Monday, December 7, 2009

Grading Clinical Examinations

There is always confusion about how clinical examinations are graded. You do a class II amalgam preparation on a patient, for example, and think you have made very few errors and fail, or make many errors and pass, or make a serious error and pass.

We certainly emphasize these issues during our courses - but a lot has to do with the examination itself. There are two distinct ways to grade a clinical procedure - we will call them the "critical error" approach, and the "average error" approach. In the former, the overall grade is given according to the worst thing you did, and in the latter the overall grade is determined by summing the grades in a number of sub-categories, essentially averaging the errors.

I won't here go into the details of deciding between slight and moderate errors, but whether an error is important enough to be considered failing is important.

Let's say you over extend the facial proximal wall AND you underextend the pulpal depth. For the amalgam procedure, if the thickness of amalgam in the isthmus would be inadequate then the lifetime of the restoration is compromised and that is a major, or failing, error. If the facial wall is overextended by .5 mm or so, and the lifetime would not be impacted, then this would be a moderate or still passing error. For some exams the overall grade for the preparation would be failing because there is one major error, but for other exams only the part of the grade associated with internal form is failed, but the outline form category still passes. Overall the preparation could actually pass if other categories had no errors!

We would like to pass the exam, so the "average error" method sounds desirable - but how does Nature grade? In other words, will the preparation pass LIFE? It doesn't really matter how board examiners grade the preparation - what matters is how it will serve the patient. It would be nice if there would be some correspondence. Unfortunately, in the "average error" case there is not - the preparation can pass the exam but the restoration may break and fall out within days. In the "critical error" grading, the preparation will fail the human graders and fail as well in the test of life!
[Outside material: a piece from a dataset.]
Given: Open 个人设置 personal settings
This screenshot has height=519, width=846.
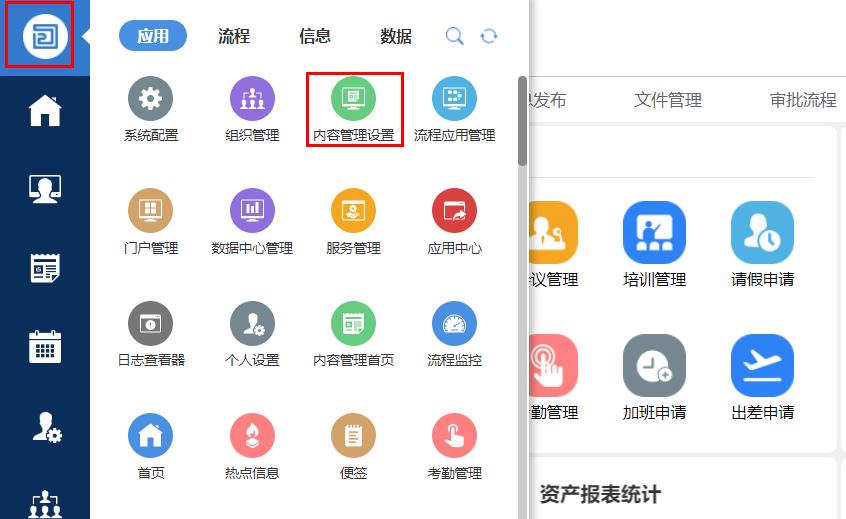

For the now-discontinued California Dental Board Exam - the old Cal Board - the grading was always based on the critical error. The passing rate was somewhat lower than for other exams based on the average error, but the mandate to do better work was paramount.

Interestingly, it is still possible to pass the some board class II procedures even if you damage the adjacent tooth so severely that the pulp is exposed!

Let's work toward having NO errors that are severe enough to compromise the lifetime of the restoration, and then we will deserve to pass our clinical exam and get fairly licensed.